Refining Diagnostic Algorithms: The GRAD Framework
To address the ‘gray zone’ of indeterminate biomarker results (which affects 30–50% of patients), researchers developed the GRAD (Gatekeeper & Reflex for Alzheimer’s Disease) algorithm. In this model, p-tau217 acts as the ‘Gatekeeper.’ Cases falling into the intermediate probability range are then subjected to ‘Reflex’ testing. While the original GRAD study (medRxiv 2026) utilized multi-marker panels (NfL, GFAP), the integration of eMTBR-tau243 into such frameworks is now considered the next step in optimizing health economic outcomes, potentially reducing spending by 67% compared to universal PET testing.
The Role of Normalization and Regional Prediction
Methodological advances have further refined the accuracy of these BBMs. Research in Brain (2025) suggests that normalizing eMTBR-tau243 to reference proteins like Aβ40 or non-phosphorylated mid-region tau (np-tau) reduces inter-individual variability. For instance, the association with tau-PET improved from R² = 0.60 to 0.72 when using the eMTBR-tau243/np-tau ratio. Furthermore, combining plasma p-tau217 with CSF-based eMTBR-tau243 has been shown to predict regional tau PET burden with an AUROC of 0.94, facilitating precision staging without the immediate need for imaging (Alzheimer’s & Dementia, 2025).
Expert Commentary
The integration of p-tau217 and eMTBR-tau243 represents a major milestone in clinical neurology. For years, the lack of a ‘tangle-specific’ blood marker meant that clinicians could identify amyloid but could not easily confirm if a patient had progressed to the neurodegenerative stage of tau spreading. The evidence from the BioFINDER-2 and Knight ADRC cohorts suggests that eMTBR-tau243 fills this gap.
Clinical Applicability: In a primary or secondary care setting, a sequential approach is most logical.
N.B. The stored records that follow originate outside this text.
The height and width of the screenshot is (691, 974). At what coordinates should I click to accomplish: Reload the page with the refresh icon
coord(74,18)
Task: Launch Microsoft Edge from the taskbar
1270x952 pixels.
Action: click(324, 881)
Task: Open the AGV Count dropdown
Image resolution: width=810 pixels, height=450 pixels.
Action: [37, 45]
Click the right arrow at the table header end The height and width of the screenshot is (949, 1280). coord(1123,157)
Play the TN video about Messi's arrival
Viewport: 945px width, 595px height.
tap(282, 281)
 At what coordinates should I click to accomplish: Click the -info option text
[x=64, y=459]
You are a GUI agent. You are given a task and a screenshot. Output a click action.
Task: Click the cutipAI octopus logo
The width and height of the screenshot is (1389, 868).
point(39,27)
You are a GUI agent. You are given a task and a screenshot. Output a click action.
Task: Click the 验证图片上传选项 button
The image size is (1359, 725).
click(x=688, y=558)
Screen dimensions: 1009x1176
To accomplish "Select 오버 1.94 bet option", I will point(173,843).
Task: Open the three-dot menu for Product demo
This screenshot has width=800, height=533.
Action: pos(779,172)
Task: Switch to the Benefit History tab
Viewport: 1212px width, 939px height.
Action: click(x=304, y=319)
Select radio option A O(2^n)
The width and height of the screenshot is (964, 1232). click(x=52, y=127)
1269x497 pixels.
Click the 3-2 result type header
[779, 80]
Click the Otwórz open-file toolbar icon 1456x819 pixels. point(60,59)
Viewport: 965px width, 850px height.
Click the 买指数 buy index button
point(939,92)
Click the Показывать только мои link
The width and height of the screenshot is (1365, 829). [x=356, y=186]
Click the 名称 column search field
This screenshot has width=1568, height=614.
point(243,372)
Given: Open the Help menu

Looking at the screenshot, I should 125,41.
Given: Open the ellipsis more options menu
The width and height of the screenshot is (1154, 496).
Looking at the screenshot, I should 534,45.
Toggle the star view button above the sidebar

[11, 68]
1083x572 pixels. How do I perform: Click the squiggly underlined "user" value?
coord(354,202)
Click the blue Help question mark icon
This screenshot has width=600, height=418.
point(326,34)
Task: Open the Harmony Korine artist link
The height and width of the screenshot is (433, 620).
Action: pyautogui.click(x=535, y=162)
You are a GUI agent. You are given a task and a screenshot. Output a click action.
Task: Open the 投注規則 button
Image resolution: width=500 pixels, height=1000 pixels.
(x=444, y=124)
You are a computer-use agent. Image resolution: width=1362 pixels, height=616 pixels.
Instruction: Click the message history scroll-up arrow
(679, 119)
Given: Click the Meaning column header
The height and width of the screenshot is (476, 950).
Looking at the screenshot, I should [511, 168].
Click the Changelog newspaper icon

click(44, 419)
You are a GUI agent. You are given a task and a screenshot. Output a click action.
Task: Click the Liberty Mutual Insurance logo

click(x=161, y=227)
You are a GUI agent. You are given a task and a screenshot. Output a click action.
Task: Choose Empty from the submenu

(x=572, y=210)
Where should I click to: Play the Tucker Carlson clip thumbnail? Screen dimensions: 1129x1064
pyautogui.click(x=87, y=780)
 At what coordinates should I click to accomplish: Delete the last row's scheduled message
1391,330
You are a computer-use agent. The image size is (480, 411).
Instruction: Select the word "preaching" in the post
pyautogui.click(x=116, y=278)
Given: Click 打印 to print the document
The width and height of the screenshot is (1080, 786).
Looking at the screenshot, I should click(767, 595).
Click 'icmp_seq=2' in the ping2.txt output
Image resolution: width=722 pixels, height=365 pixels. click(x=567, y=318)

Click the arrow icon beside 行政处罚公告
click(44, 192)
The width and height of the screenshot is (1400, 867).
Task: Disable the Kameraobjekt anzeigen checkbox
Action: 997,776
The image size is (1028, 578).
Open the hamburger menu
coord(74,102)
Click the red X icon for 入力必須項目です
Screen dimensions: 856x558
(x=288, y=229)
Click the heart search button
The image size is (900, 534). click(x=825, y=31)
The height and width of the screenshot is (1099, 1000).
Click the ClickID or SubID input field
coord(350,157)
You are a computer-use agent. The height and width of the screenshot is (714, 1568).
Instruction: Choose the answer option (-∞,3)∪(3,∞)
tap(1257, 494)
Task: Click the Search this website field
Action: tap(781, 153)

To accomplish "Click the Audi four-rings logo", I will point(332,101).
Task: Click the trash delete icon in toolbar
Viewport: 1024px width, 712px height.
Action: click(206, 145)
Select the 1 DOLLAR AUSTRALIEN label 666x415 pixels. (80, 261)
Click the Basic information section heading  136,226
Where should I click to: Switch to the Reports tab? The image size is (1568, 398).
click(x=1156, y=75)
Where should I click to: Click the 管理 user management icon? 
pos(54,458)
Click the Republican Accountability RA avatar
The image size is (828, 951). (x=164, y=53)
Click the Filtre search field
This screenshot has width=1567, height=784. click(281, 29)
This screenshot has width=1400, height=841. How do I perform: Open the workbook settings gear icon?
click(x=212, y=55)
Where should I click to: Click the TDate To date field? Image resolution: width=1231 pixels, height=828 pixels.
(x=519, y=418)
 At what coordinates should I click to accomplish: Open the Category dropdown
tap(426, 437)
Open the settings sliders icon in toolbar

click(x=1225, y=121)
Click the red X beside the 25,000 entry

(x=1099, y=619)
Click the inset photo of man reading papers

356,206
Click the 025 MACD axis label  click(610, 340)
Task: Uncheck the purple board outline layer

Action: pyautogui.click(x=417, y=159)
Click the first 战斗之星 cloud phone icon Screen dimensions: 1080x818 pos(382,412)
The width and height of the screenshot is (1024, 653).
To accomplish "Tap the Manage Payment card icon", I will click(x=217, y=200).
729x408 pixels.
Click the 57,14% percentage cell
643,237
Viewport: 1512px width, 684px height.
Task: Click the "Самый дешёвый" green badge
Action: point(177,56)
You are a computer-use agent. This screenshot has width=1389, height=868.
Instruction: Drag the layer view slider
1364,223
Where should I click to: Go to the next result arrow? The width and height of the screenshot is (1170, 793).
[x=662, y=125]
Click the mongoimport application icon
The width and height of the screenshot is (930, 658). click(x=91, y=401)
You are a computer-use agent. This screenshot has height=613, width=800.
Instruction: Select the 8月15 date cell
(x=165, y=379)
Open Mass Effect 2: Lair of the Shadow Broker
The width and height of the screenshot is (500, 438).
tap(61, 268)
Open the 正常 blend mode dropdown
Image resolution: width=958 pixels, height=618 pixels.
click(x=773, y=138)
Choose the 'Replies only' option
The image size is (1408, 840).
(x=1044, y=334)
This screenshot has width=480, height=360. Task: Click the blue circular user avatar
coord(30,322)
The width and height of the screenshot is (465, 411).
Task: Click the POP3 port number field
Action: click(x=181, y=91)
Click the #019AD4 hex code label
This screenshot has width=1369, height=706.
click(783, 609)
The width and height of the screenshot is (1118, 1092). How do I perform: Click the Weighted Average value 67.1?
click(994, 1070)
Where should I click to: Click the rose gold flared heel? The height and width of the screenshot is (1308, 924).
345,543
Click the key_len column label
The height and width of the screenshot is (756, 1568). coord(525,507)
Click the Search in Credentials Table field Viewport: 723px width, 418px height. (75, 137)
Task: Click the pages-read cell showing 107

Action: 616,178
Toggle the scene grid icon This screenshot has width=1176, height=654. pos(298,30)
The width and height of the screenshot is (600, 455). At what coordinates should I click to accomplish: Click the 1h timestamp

A p-tau217 test should be the first line to confirm AD pathology. If positive, eMTBR-tau243 can then be used to stage the disease. This is particularly relevant given the emergence of anti-amyloid therapies (e.g., lecanemab, donanemab), where treatment eligibility and response monitoring may depend heavily on the baseline tau burden.
Controversies and Limitations: While mass spectrometry provides high precision for these measurements, its throughput is lower than immunoassay platforms. Widespread clinical adoption will require the development of automated, high-sensitivity immunoassays for eMTBR-tau243. Additionally, while these markers are highly specific for AD, they do not account for non-AD co-pathologies (such as TDP-43 or vascular changes) which frequently contribute to cognitive decline in older populations.
Conclusion
The combination of plasma %p-tau217 and eMTBR-tau243 provides a comprehensive biological snapshot of Alzheimer’s disease progression. By distinguishing between amyloid-positivity (Core 1) and symptomatic tau-aggregation (Core 2), this dual-biomarker strategy enhances diagnostic confidence, improves prognostic accuracy for cognitive decline, and offers a cost-effective pathway for patient selection in clinical trials. Future research should focus on the standardization of eMTBR-tau243 assays and the validation of these markers in more diverse, real-world clinical populations.
References
- Mattsson-Carlgren N, et al. Integration of plasma eMTBR-tau243 and p-tau217 in the diagnosis and stratification of Alzheimer’s disease: a prospective cohort study. Lancet Neurol. 2026;25(4):357-367. PMID: 41864233.
- Horie K, et al. Plasma MTBR-tau243 biomarker identifies tau tangle pathology in Alzheimer’s disease. Nat Med. 2025;31(6):2044-2053. PMID: 40164726.
- Salvadó G, et al. Reference proteins to improve Core 1 and Core 2 Alzheimer’s disease CSF and plasma biomarkers. Brain. 2025;awaf375. PMID: 41051312.
- Janelidze S, et al. Combining CSF MTBR-tau243 and plasma pTau217 ratio enhances the prediction of continuous regional tau PET burden in early Alzheimer’s disease. Alzheimers Dement. 2025;21(11):e70881. PMID: 41170658.
- Anonymous. GRAD: A Two-Stage Algorithm for Resolving Diagnostic Uncertainty in the Plasma p-tau217 Gray Zone. medRxiv. 2026. PMID: 41728312.